This story from a week or so ago managed to grab the fragile, dangling nutsack of the press’s attention and give it a good squeeze; Google, to celebrate the 30th anniversary of Pac-Man, put up a playable version of the game on their homepage as its “doodle” and left it there for a day or so. So far, so not very interesting; all I really learned from Google’s stunt was a) that yes, my childhood is over 30 years ago, thanks for reminding me as if the mirror didn’t do that often enough already, and b) that for all the undoubted growth in my wisdom, experience, waistline and general stature as a human being, I’m still as fucking shit at Pac-Man as when the machines on Felixstowe pleasure beach used to swallow my pocket money in five desperately disappointing and malcoordinated minutes back in the early 1980s.
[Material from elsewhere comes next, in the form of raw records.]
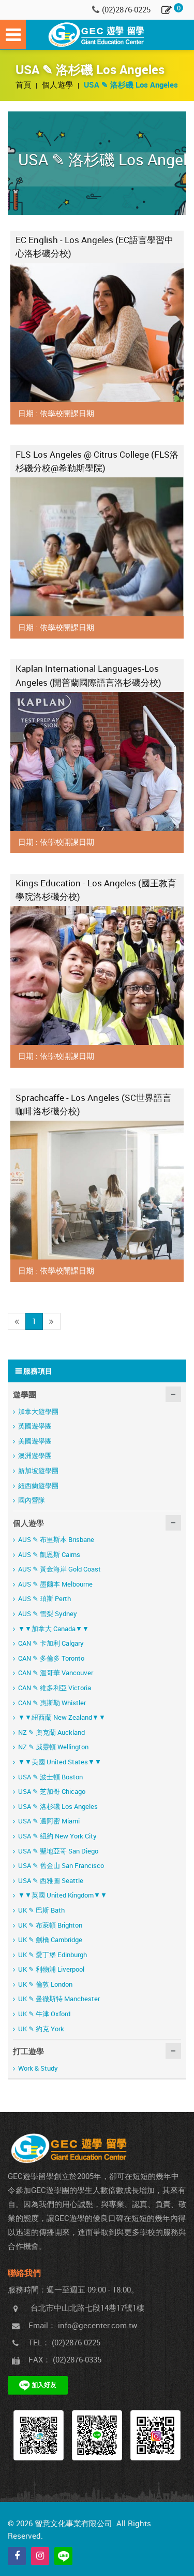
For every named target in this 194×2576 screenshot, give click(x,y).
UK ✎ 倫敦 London (45, 1984)
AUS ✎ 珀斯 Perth (44, 1598)
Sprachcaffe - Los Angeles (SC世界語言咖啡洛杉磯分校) (93, 1104)
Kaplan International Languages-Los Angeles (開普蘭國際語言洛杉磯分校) (88, 675)
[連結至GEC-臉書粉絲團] (38, 2435)
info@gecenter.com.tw (97, 2325)
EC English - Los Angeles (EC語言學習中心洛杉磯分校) (94, 246)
Then a company called “Rescue Time” reported that the Google Pac-Man had led to a staggering 4.82 million work hours being wasted - the equivalent of hundreds of millions of dollars, or enough money to employ all of Google’s staff (including its directors) for six weeks. It’s an interesting assertion based on very creative use of what you might call imaginitive statistics, and one which raises a whole new set of questions; chief amongst which is how many valuable work hours have subsequently been lost reading Rescue Time’s spurious-in-fact-let’s-not-beat-about-the-bush-utter-bollocks assertions and commenting on them as I’m doing now? (Time spent by me writing this post thus far - 27 minutes. My entirely self-fabricated and meaningless consultancy fee? £100 per hour. Entertainment / information value of said post? Well, let’s be honest, nil. You do the “math”.)
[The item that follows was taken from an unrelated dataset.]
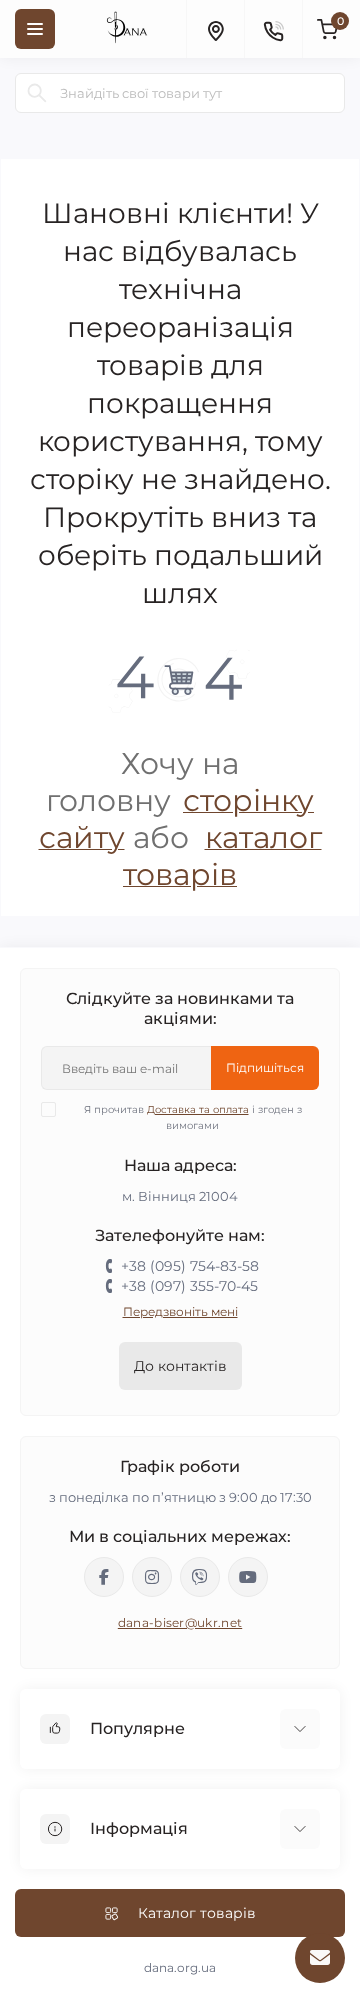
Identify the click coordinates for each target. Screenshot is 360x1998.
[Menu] (35, 29)
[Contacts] (273, 29)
But then I realised how much free publicity Rescue Time had gained from all this, and, bearing in mind the well-known fact that 78.327% of statistics are made up on the spot, I thought I’d give it a try myself…. so here goes.
You know those stupid fucking St George flags which everyone seems to be hanging out of their cars to celebrate England’s impending loss in the World Cup (on penalties in the quarters to France on July 2nd - you heard it here first)? I’ve calculated* that, if you take cost of the diesel required to transport them over from China and then back again in a month or so when they head to the landfill site a couple of miles away from the factory where they were first made, then add on the cost of increased fuel / journey time man-hours caused by the reduction in the aerodynamic performance due to drag on every car which displays them, and finally factor in the man-hours required for every purchaser to go down to Netto to buy a new pair every time they fall off the back of Ford Mondeos and hit my fucking windscreen this morning nearly making me veer into a lorry because you were too thick to have secured them properly, you dull-witted moron - then the monetary equivalent would be enough to pay Sarah Ferguson to go away somewhere - anywhere - and to not come back for AT LEAST six weeks. Now THAT’S a statistic worth thinking about.
(* - From a huge list of big numbers in my imagination. Sorry, I didn’t keep the working-out.)